Genealogical book series

The Compendium of American Genealogy, First Families of America (1925–1942), by Frederick Adams Virkus, is a seven volume collection of American lineage records intended as a standard genealogical history of the United States. The records span eight or nine generations from the early 17th century to the mid-20th. Originally a project of Marquis's Who's Who in America, it was later taken over by Virkus's own Institute of American Genealogy. Virkus guided the publication of the Compendium for more than two decades with the intention of producing a genealogical encyclopedia of the “first families of America”. It is a major source of information on immigrants to America before 1750. According to Tyler's Quarterly “practically every name distinguished in the early history of the country will be found within its pages”.

==Contents==
The Compendium includes the lineage records of the earliest European families settling in the portion of North America that later became the United States. The records extend in both the male and female lines from the earliest-known immigrant ancestor to the then (1925-1942) living subject of the record. According to the first United States Census (1790), there were about 650,000 families living in the then new country. These were the families of “colonial or Revolutionary stock” who were of interest to Virkus as “America's First Families”. Virkus did not claim that all such families were represented, but placed emphasis on names “distinguished in any way” in the early history of the country.

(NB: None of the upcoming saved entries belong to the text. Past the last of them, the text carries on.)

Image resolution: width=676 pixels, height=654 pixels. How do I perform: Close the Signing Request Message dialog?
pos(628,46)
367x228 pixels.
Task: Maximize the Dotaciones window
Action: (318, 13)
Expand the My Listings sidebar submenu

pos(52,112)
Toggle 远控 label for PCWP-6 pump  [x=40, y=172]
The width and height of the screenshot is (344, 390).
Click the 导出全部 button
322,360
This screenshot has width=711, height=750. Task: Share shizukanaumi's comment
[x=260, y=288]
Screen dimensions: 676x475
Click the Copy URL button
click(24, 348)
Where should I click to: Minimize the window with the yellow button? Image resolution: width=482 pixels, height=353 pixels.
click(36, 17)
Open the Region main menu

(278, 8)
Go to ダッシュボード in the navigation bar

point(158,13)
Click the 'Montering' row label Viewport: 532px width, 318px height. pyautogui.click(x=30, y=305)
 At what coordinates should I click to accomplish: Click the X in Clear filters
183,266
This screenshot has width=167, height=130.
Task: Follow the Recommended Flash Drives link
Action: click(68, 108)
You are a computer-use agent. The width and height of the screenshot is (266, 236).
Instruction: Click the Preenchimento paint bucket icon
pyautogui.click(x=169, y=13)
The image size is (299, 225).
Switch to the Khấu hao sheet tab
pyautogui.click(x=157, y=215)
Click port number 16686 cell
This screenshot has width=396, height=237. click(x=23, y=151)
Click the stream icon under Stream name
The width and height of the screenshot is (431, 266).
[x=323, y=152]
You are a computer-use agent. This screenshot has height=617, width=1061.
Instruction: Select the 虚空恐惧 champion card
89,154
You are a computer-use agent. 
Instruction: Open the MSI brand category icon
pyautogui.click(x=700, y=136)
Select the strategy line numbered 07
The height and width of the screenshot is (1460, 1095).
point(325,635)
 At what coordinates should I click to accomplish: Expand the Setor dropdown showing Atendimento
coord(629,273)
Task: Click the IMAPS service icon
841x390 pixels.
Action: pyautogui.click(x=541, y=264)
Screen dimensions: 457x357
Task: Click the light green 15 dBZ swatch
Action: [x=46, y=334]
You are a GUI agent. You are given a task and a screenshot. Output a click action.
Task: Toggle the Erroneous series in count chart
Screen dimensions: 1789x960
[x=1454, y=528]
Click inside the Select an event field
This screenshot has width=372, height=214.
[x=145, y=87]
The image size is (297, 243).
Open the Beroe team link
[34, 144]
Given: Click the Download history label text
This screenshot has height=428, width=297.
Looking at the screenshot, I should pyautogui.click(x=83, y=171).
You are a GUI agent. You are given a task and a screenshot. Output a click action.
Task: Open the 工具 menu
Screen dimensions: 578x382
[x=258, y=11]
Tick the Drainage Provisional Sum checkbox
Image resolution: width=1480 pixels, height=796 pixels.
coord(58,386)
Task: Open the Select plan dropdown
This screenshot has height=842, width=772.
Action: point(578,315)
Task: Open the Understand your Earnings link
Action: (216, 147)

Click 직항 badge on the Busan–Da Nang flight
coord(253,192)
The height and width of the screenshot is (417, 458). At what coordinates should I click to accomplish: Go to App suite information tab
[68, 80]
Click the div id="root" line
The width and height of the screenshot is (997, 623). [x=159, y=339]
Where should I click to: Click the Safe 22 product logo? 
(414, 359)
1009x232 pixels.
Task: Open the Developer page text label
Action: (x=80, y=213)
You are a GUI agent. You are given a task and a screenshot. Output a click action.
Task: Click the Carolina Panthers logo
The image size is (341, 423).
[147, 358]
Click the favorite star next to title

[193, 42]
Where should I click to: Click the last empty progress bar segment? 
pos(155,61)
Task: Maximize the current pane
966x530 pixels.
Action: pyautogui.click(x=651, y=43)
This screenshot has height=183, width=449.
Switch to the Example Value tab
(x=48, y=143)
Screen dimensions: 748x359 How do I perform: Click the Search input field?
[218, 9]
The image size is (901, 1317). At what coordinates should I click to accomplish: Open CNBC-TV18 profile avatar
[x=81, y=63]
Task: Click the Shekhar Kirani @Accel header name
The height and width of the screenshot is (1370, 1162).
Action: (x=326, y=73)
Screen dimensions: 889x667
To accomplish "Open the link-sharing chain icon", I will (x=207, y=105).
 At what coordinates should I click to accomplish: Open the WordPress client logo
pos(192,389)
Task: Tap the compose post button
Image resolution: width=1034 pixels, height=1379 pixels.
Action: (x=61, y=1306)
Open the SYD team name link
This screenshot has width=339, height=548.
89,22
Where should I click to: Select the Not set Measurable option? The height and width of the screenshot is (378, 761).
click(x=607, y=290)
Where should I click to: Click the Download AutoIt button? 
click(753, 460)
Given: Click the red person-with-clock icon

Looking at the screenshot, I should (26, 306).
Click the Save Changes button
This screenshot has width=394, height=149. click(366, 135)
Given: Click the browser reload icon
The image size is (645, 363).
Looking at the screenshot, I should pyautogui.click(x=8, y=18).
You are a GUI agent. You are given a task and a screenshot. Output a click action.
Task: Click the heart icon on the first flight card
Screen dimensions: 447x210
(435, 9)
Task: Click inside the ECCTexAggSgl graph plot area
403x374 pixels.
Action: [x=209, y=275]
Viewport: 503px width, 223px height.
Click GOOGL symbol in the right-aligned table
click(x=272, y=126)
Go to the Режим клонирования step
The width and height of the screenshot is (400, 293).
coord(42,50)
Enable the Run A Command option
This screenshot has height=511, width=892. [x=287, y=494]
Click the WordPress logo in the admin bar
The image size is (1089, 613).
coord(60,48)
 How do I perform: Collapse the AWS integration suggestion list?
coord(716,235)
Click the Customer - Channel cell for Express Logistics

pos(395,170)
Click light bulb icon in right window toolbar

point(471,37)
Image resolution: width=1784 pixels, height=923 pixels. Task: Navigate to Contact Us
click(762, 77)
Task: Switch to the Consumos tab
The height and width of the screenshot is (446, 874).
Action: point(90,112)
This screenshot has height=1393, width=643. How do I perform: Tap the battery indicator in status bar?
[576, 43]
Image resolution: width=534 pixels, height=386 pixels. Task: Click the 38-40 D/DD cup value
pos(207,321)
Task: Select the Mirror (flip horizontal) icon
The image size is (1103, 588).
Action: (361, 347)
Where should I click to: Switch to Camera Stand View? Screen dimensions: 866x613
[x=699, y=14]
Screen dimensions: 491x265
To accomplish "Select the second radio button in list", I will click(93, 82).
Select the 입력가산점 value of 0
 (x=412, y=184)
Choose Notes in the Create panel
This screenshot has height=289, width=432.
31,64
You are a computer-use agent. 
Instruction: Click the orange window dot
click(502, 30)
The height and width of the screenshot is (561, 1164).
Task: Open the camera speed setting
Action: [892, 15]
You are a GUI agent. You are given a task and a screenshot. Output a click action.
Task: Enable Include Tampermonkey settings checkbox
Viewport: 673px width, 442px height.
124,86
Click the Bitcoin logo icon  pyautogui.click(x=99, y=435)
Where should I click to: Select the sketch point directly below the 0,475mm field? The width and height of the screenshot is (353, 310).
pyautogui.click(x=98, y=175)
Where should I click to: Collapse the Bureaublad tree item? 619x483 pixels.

The Compendium contains more than 54,000 lineage records, with indexes listing almost 425,000 names, making it a standard reference and research source on American genealogy.

==Method==
The Compendium was compiled largely from manuscript genealogies and other lineage records submitted by individuals selected by Virkus for inclusion. In some cases, photographs, portraits, and coats of arms were also included. Virkus then fact checked and edited the submissions. Each submitter reviewed his or her material in proof form before publication. The supporting files and documents for the Compendium were once housed in the Peabody Library, Johns Hopkins University, Baltimore, Maryland, but are now part of the Manuscript Collection of the Daughters of the American Revolution (DAR) Library, in Washington, D.C.1

Early volumes of the set were titled Abridged Compendium of American Genealogy, but Abridged was dropped from the title beginning with the fourth volume. In the preface to that volume, the editor wrote "[T]he gradual change in the treatment of the subject matter from the rigid abridgment in the first volume to fuller and fuller data in each succeeding volume, will be apparent.... [T]he change has become so marked in the present volume that the work is no longer the abridgment originally planned. Therefore, the strictly qualifying term 'Abridged' has been eliminated from its title."